Обнаружил белую рубашку, еще сохранявшую запах прачечной. Приятно было ощутить ее прикосновение к телу. Застегнул верхнюю пуговицу и завязал синий шерстяной галстук. Рукава пришлось закатать, поскольку манжеты куда-то запропастились. Нашел полупустой тюбик бриолина, выдавил его на пальцы и понюхал. Решил, что сгодится. Он сел перед оконным стеклом, смазал волосы бриолином и прошелся по ним расческой, сам удивляясь, зачем это делает. Ведь записка от Дивнии гласила: «Наряжаться не обязательно». И все же он это делал.
Дивния расчесала волосы и собрала их в пучок на затылке. Разгладила ладонями морщины и ущипнула себя за щеки по давней привычке. Наклонилась и открыла тумбочку под кроватью. Достала оттуда чистую, пахнущую лавандой рыбацкую куртку – некогда ярко-красную, а ныне выцветшую до бледно-розового оттенка. Зато она подходила к цвету ее лица. Натянула куртку через голову и, по где-то слышанному выражению, почувствовала себя на все сто.
Постаралась аккуратнее накрасить растянутые в улыбке губы, посетовав на отсутствие зеркала, которое исчезло со стены году в 1929-м, – разумеется, она не помнила точную дату, – и ныне его осколки дополняли комплект музыкальных подвесок. Приобретать новое зеркало не имело смысла; она была старухой и малым дитем одновременно, а слияние двух рек, как известно, лишь сбивает с толку рыбу.
«Наряжаться не обязательно» – так было написано в ее приглашении.
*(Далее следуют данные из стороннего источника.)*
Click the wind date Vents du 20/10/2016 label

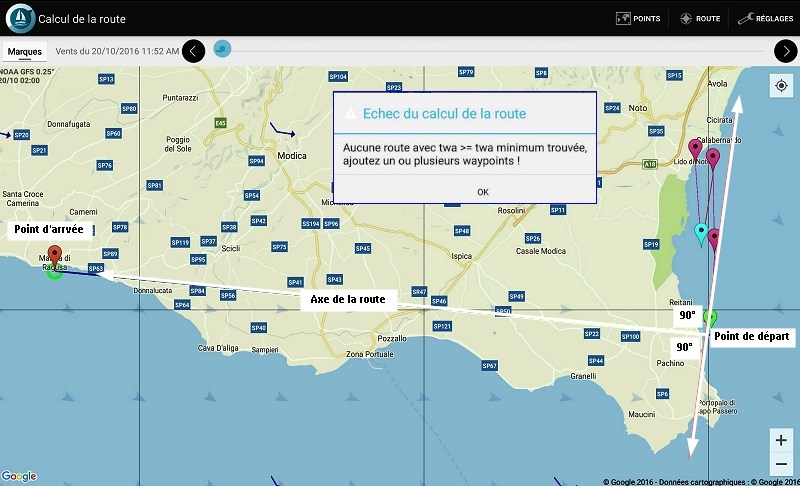pyautogui.click(x=117, y=50)
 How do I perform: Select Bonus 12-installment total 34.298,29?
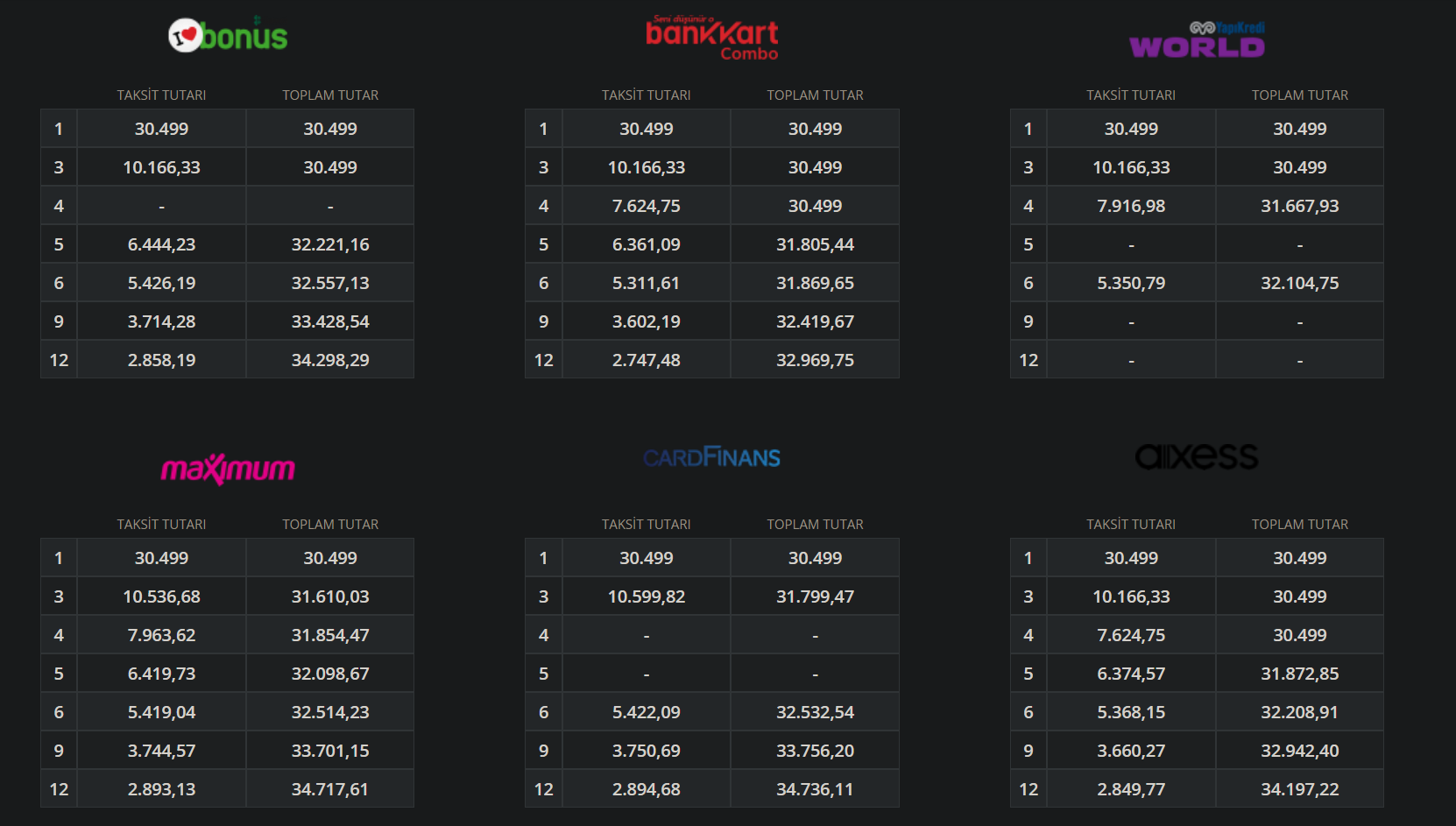(330, 360)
Она подошла к радиоприемнику и включила его на полную громкость. Фургон начал вибрировать от музыки. А она покачивалась из стороны в сторону, притопывая в такт мелодии старыми ботинками Газетного Джека.
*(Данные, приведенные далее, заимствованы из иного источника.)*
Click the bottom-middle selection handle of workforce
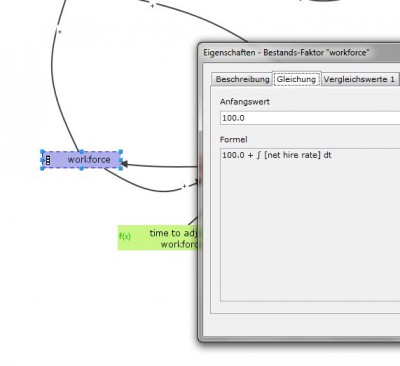 pyautogui.click(x=81, y=168)
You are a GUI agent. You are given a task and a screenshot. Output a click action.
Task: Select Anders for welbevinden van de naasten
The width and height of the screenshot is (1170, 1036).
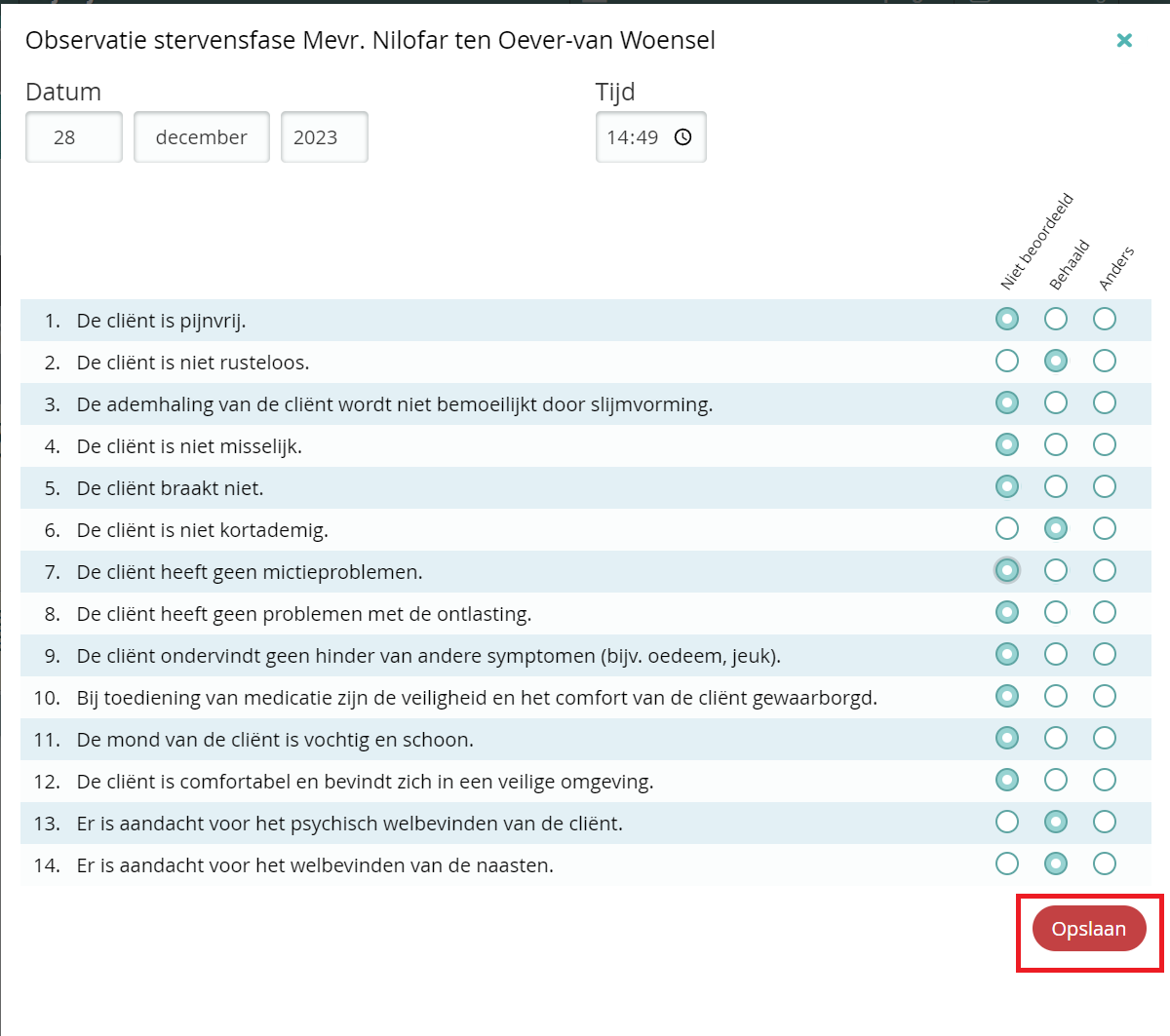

Мира прочла записку, приколотую к двери пекарни вместе с соцветием колокольчиков. Она уже и не помнила, когда в последний раз нарядно одевалась, но заподозрила, что слова «не обязательно» могли подразумевать как раз обратное: завуалированную просьбу нарядиться.
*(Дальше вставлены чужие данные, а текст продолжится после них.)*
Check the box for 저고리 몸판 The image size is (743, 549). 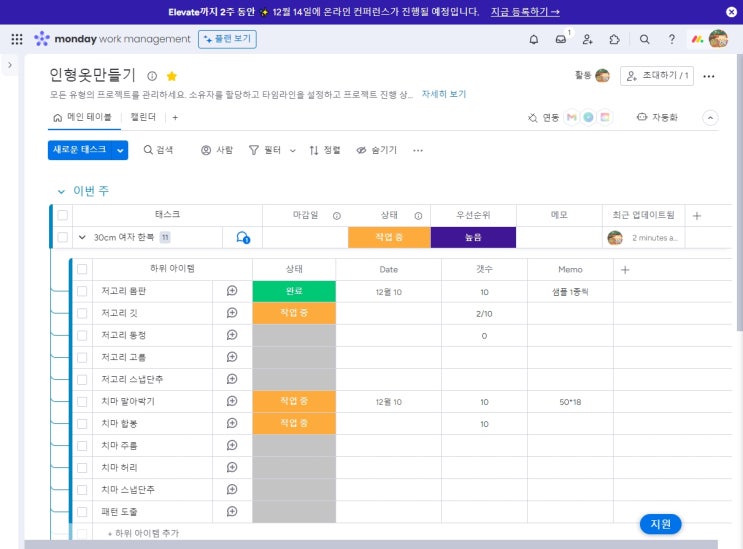[x=82, y=291]
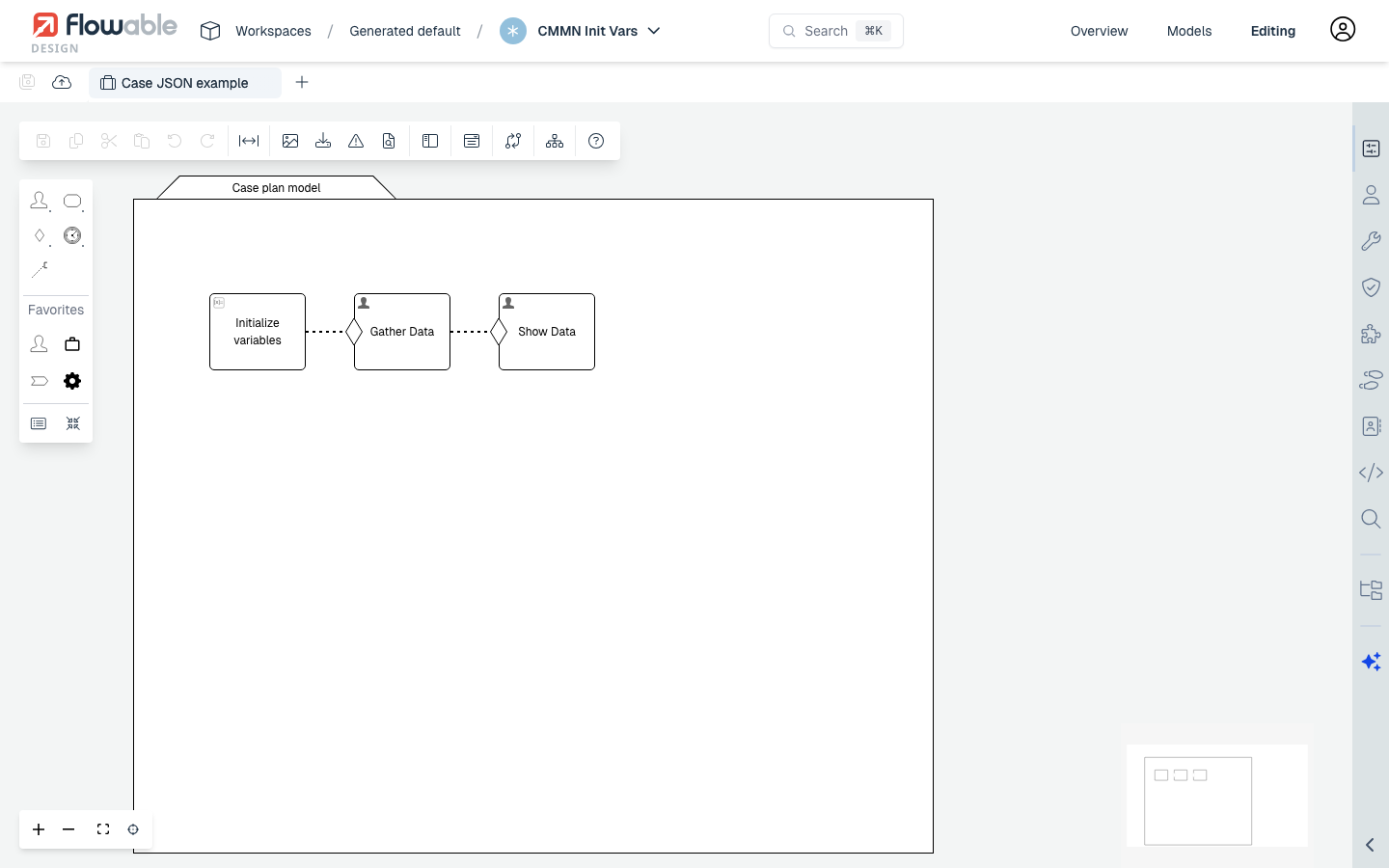Screen dimensions: 1389x868
Task: Switch to the Case JSON example tab
Action: tap(184, 83)
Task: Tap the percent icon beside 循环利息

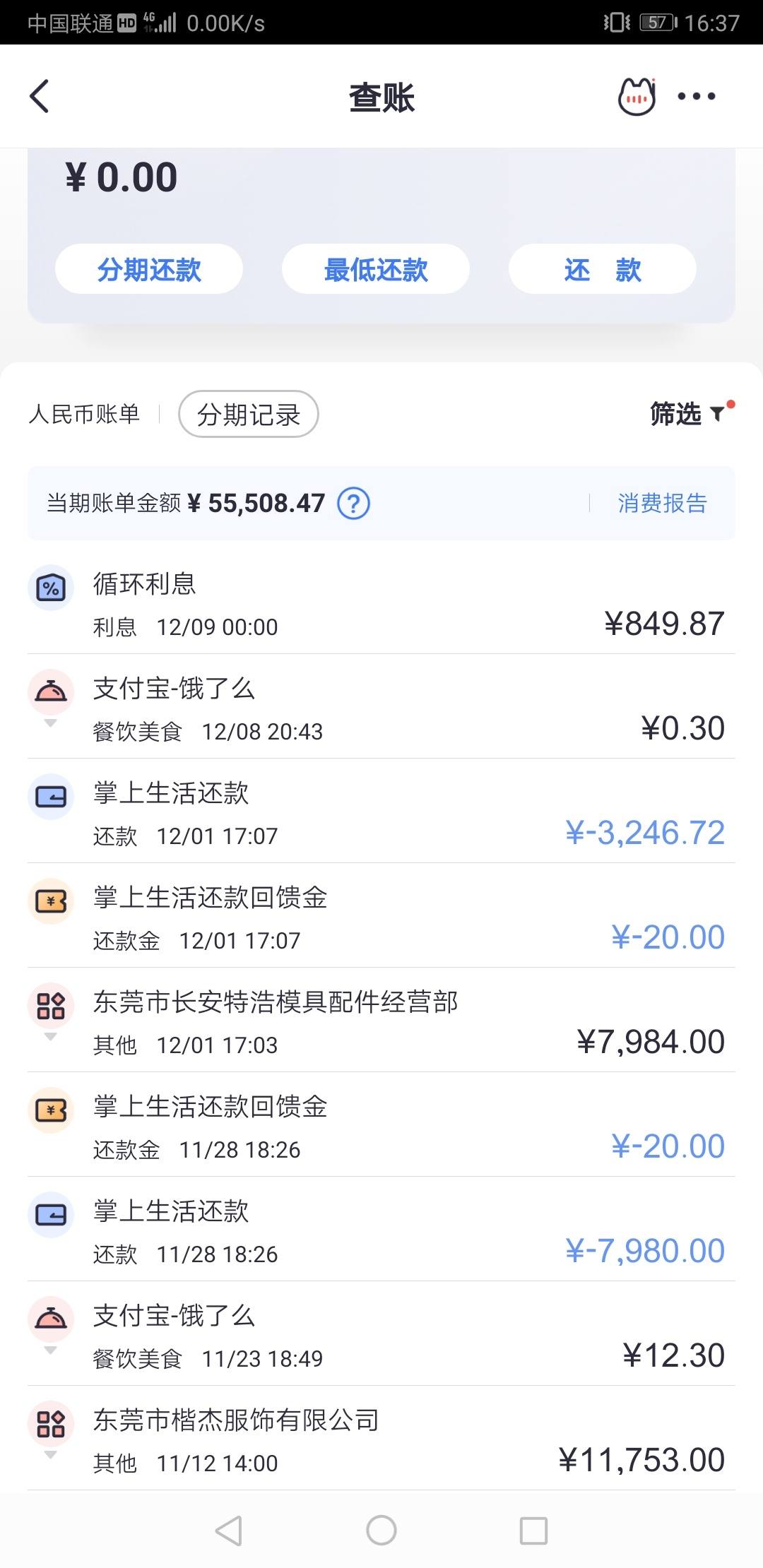Action: click(51, 588)
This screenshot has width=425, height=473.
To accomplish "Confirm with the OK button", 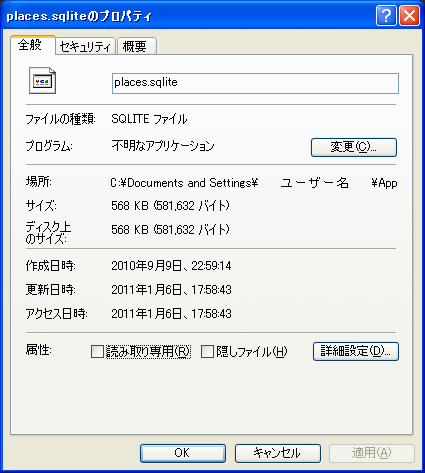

Она отступила от зеркала, повернулась к нему боком и провела руками по своему бюсту. Уж на это грех было жаловаться – Уилфред говорил, что ее бюст даст фору самой Рите Хейворт[33]. Недовольно поморщившись, она одернула коротковатые лимонно-желтые манжеты. Собственные руки сейчас казались ей еще крупнее, чем обычно, нелепым образом напоминая лопатки для выпечки. А вот платье ей нравилось. Это было, пожалуй, единственное платье, которое ей действительно шло. Оно было куплено специально к похоронам Уилфреда, который в приложенном к завещанию письме запретил Мире носить траур, однако скорбь не позволила ей надеть что-нибудь слишком светлое или яркое. Платье неброского болотного цвета гармонировало с ее зеленовато-карими глазами, а в промежутке между платьем и глазами выделялся широкий рот, только что подведенный оранжевой помадой. Она пыталась объективно оценить такое сочетание красок, но это у нее не получалось. В глубине души она понимала, что выглядит как пугало. Но очень красивое пугало, сказал бы Уилфред.